Unzip it and you’ll have a BII-Data-Manager-x.y directory with some files in it. We’ll need to configure some things before we start:

  1. Firstly, the database connection information. Open up the hibernate.properties file under the config/ directory and copy in the same username, password, database URL, index location, etc. as you entered in the profiles.xml for the BII web application.
  2. Next, you may want to set up data-locations.xml. Data locations tell the manager tool where to copy data files and ISA-Tab files as well as the URL the web application will be able to access them from. More information on the set up of JBoss to point to these data directories is available in a previous blog post.

Now, we’re ready to go. If you are using MySQL, H2, MariaDB or Postgres, you’ll be able to run the application by just double clicking isa_deps.jar or executing ./run.sh from the command line.

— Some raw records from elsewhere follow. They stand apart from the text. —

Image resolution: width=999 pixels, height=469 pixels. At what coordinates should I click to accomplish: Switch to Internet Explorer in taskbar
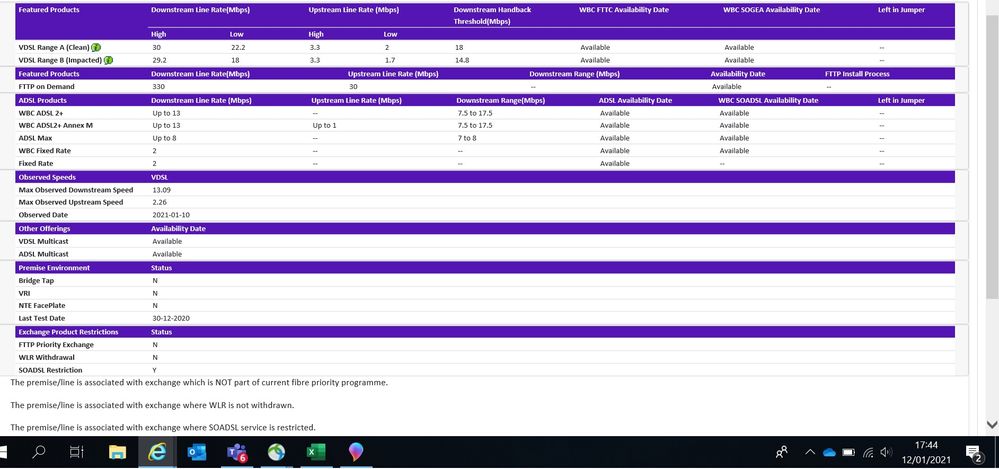click(156, 452)
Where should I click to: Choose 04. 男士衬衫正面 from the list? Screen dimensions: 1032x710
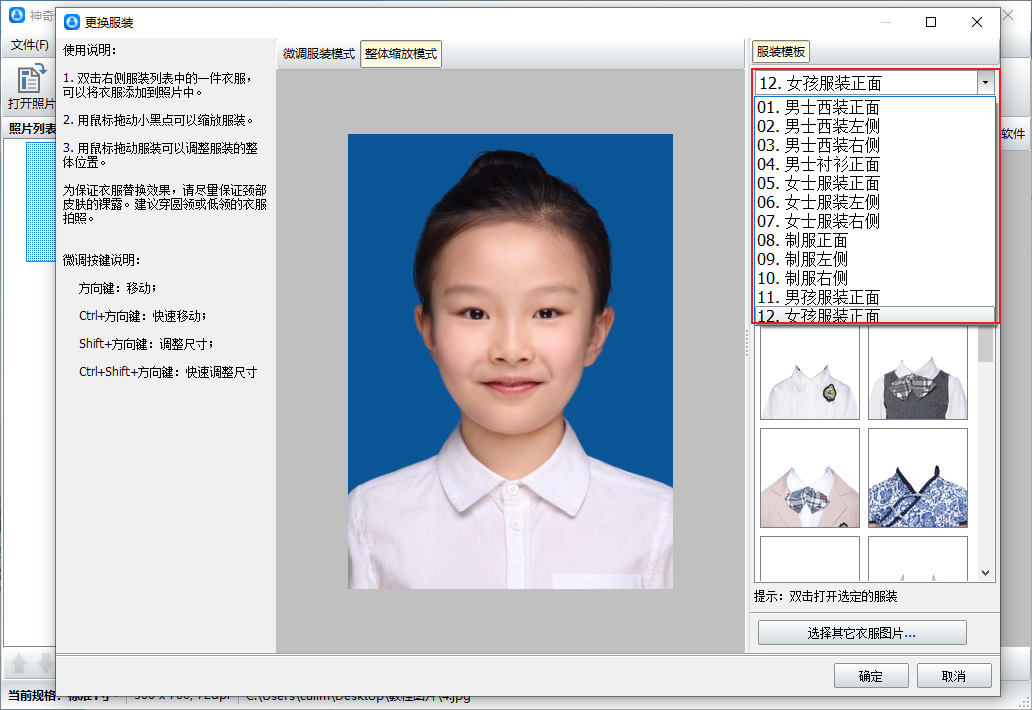(x=818, y=165)

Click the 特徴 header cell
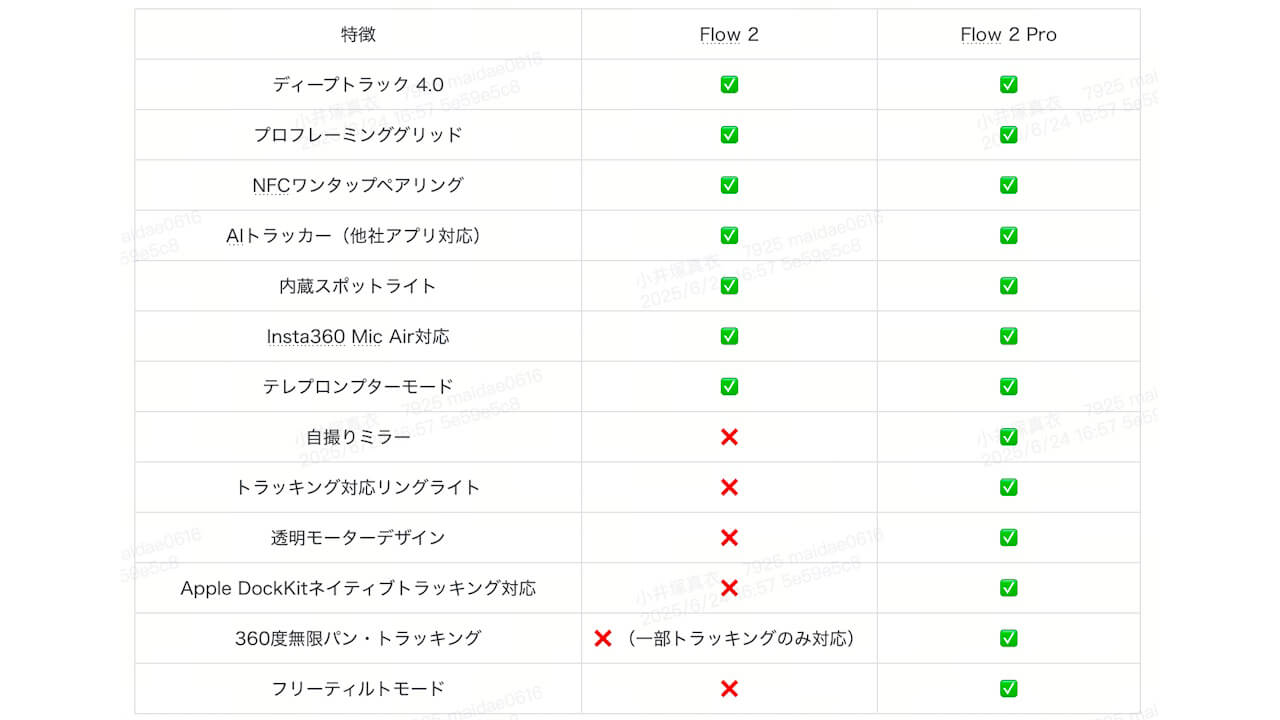[358, 34]
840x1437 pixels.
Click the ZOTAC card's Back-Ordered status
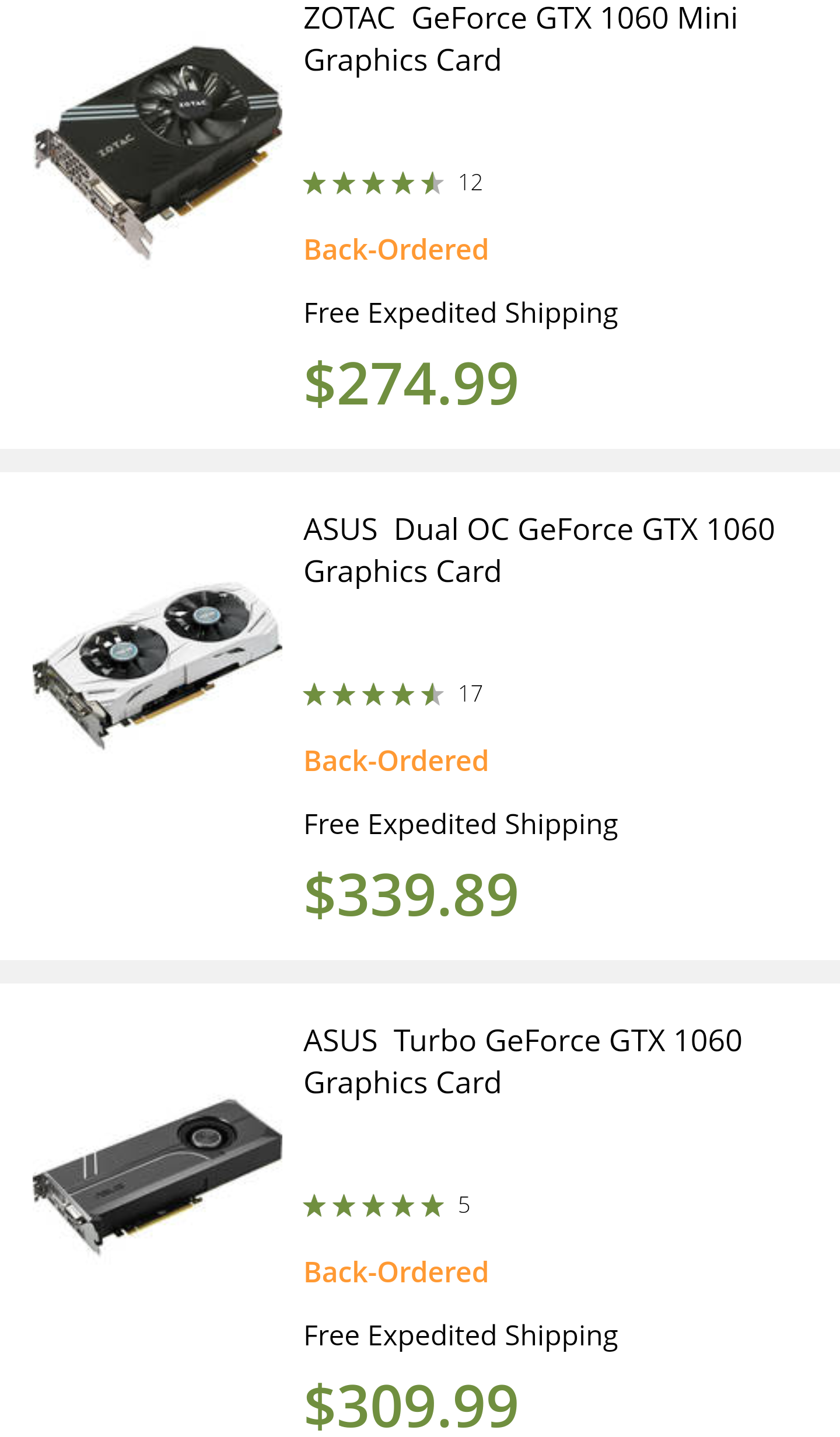[x=396, y=250]
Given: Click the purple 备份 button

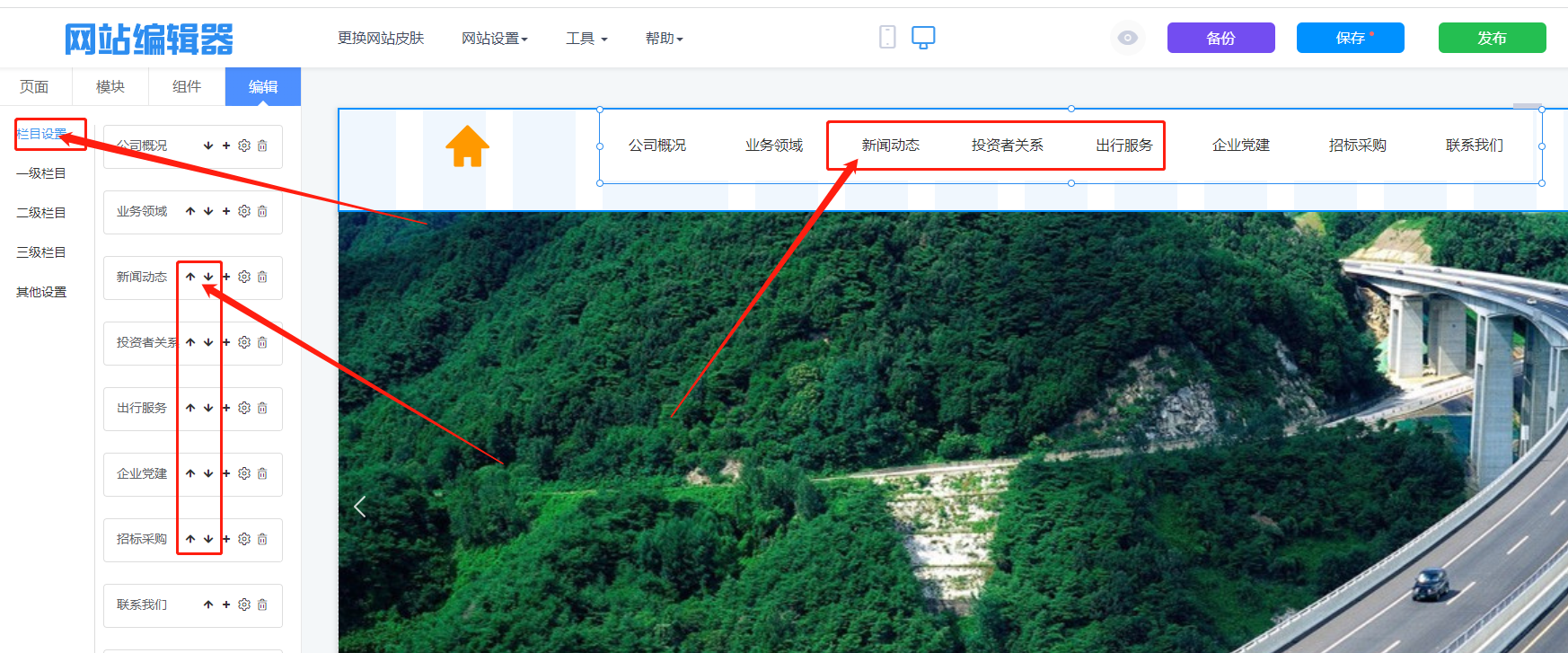Looking at the screenshot, I should point(1220,38).
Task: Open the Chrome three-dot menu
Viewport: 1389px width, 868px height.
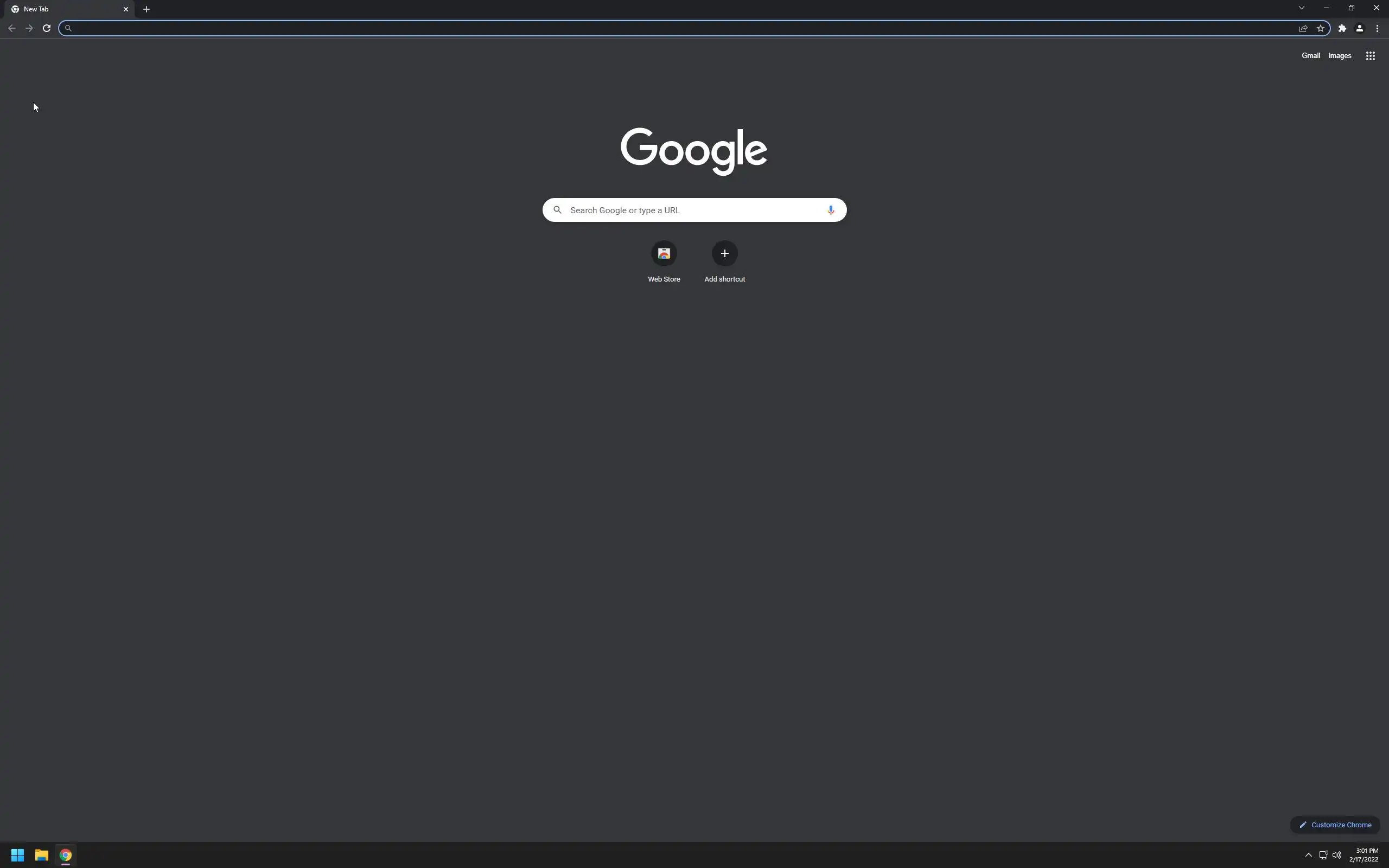Action: click(x=1377, y=28)
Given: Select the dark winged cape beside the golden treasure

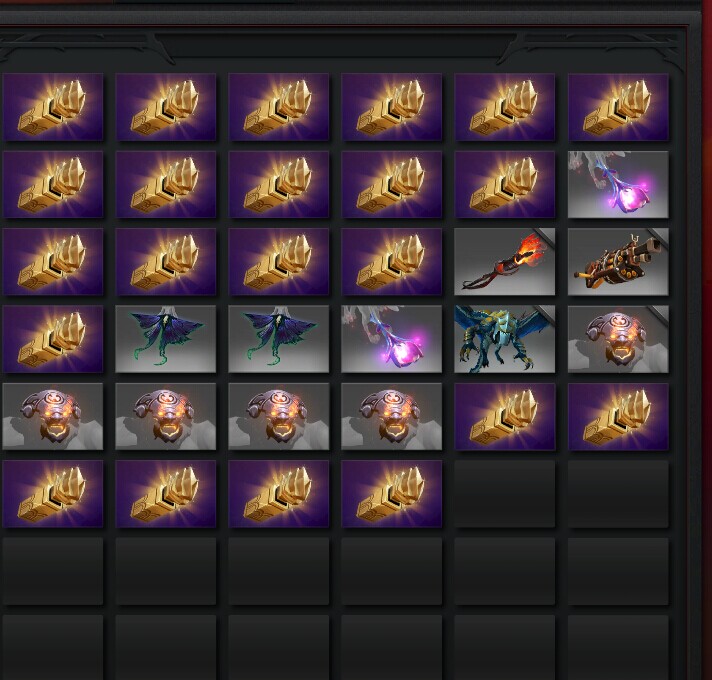Looking at the screenshot, I should tap(166, 339).
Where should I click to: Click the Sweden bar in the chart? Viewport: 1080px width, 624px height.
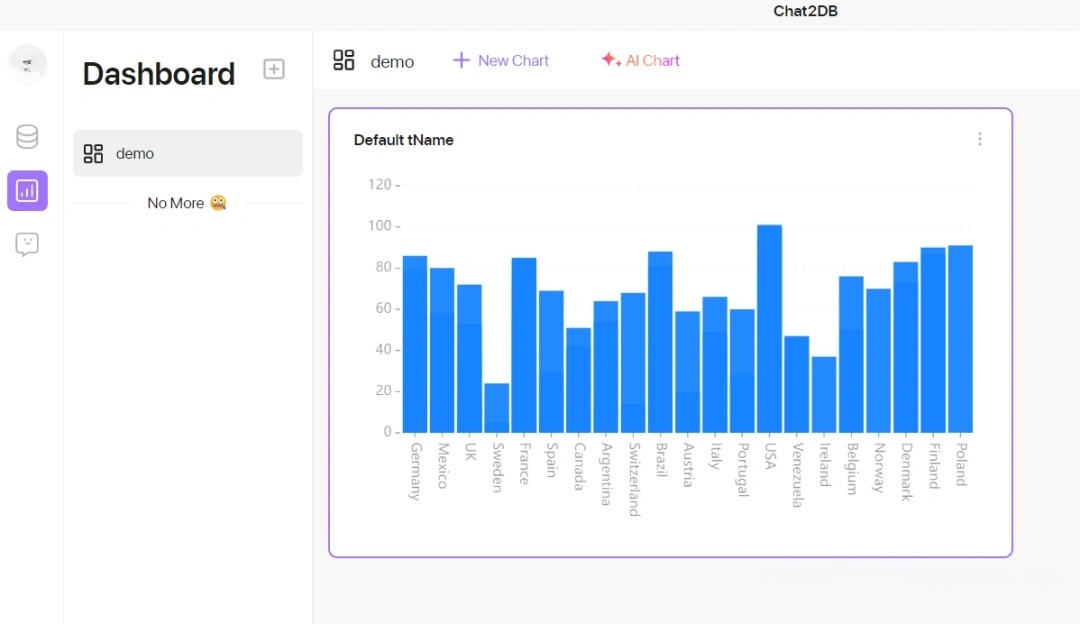[x=497, y=408]
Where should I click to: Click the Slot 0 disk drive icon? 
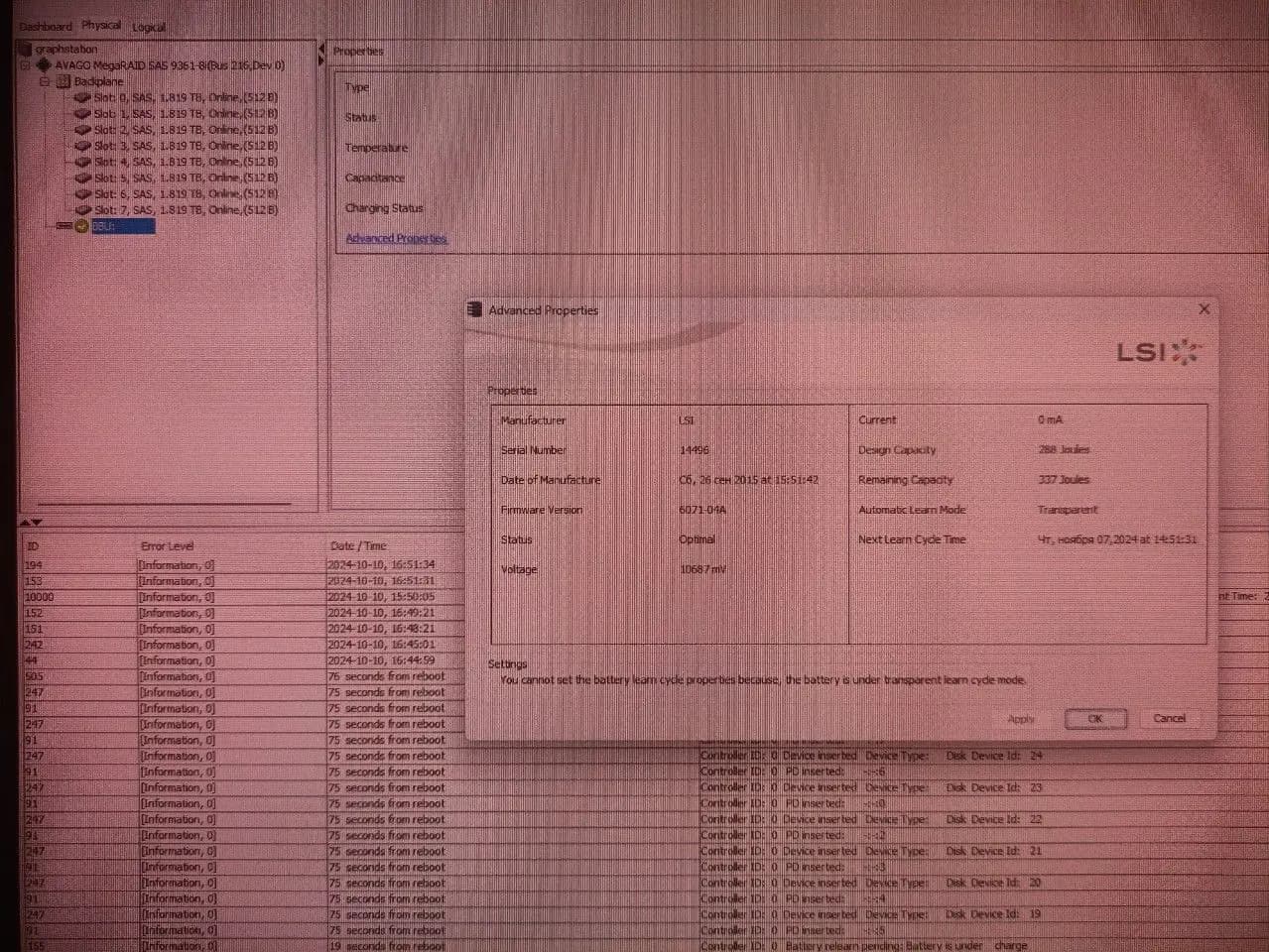coord(82,97)
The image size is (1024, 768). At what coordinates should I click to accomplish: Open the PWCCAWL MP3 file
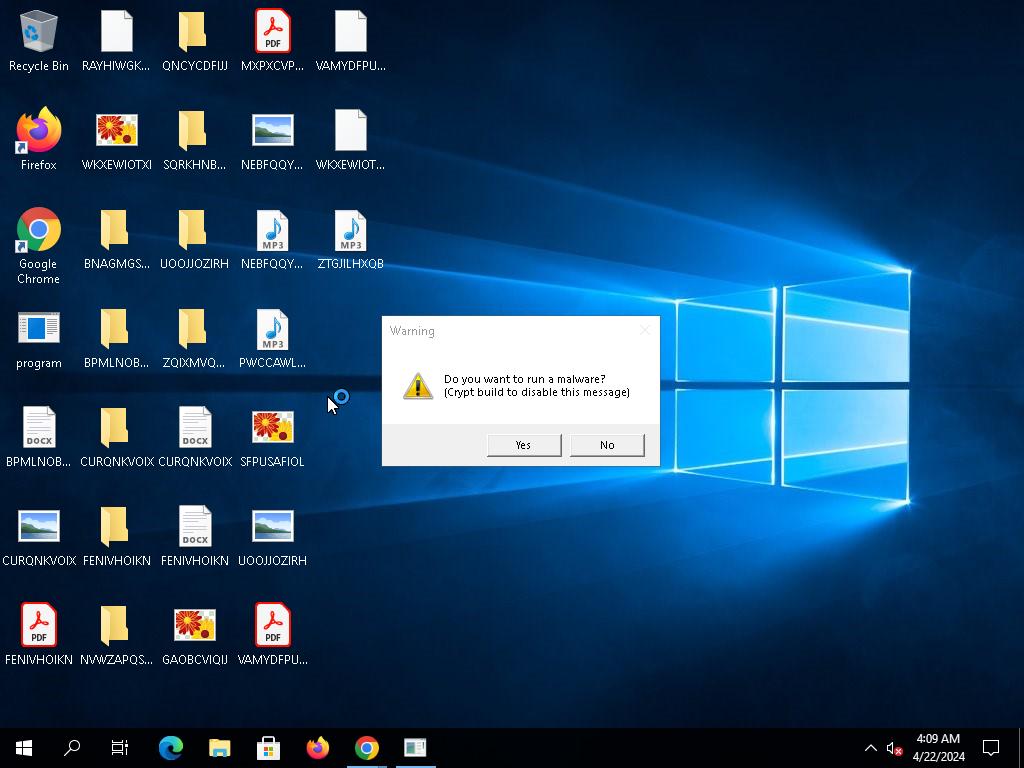click(x=272, y=330)
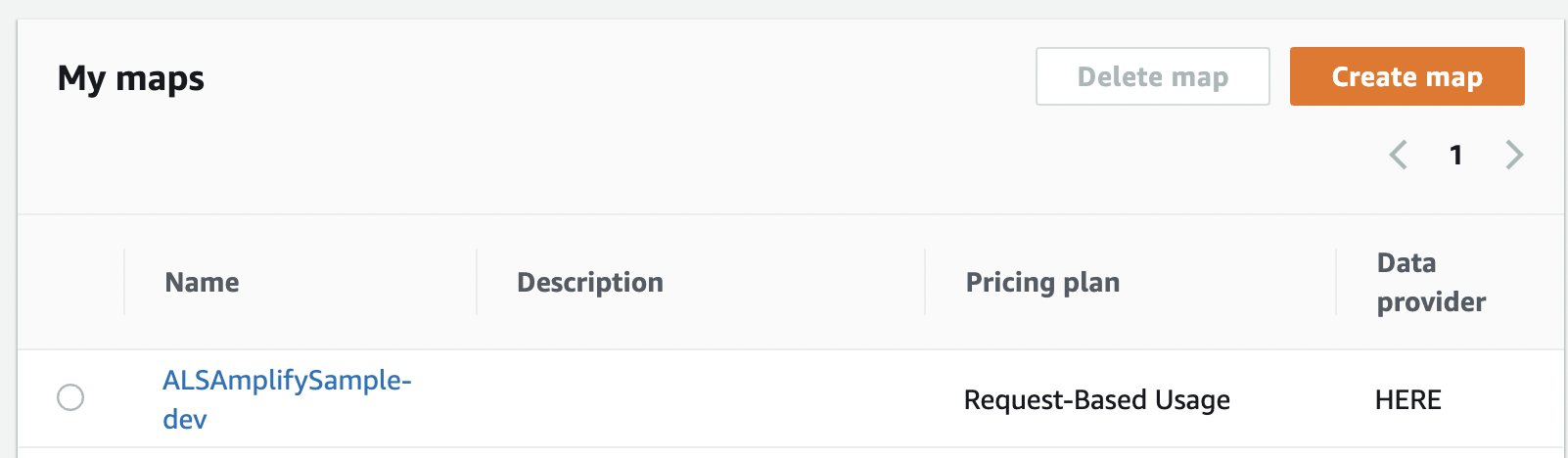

If you are using Oracle, you will need to add the Oracle driver on the classpath. Edit the run.sh file to do this then when ready, from the command line, run ./run.sh.

When the application starts, you’ll be presented with a log in screen. At this point, create a curator account. When this is done for the first time and the database has no schema available, the application will automatically create the schema via Hibernate (a fantastic tool). So you’ve nothing to do. Then, when that’s completed successfully (if it doesn’t check your hibernate.properties entries), you’ll be able to log in and load content.

Finally, to make things a bit faster, open up your hibernate.properties file having used the data manager for the first time and delete the line

hibernate.hbm2ddl.auto=update

This will stop the checking of the schema every time a connection is opened.

That’s it! Let us know if we missed anything, and we’ll update this post.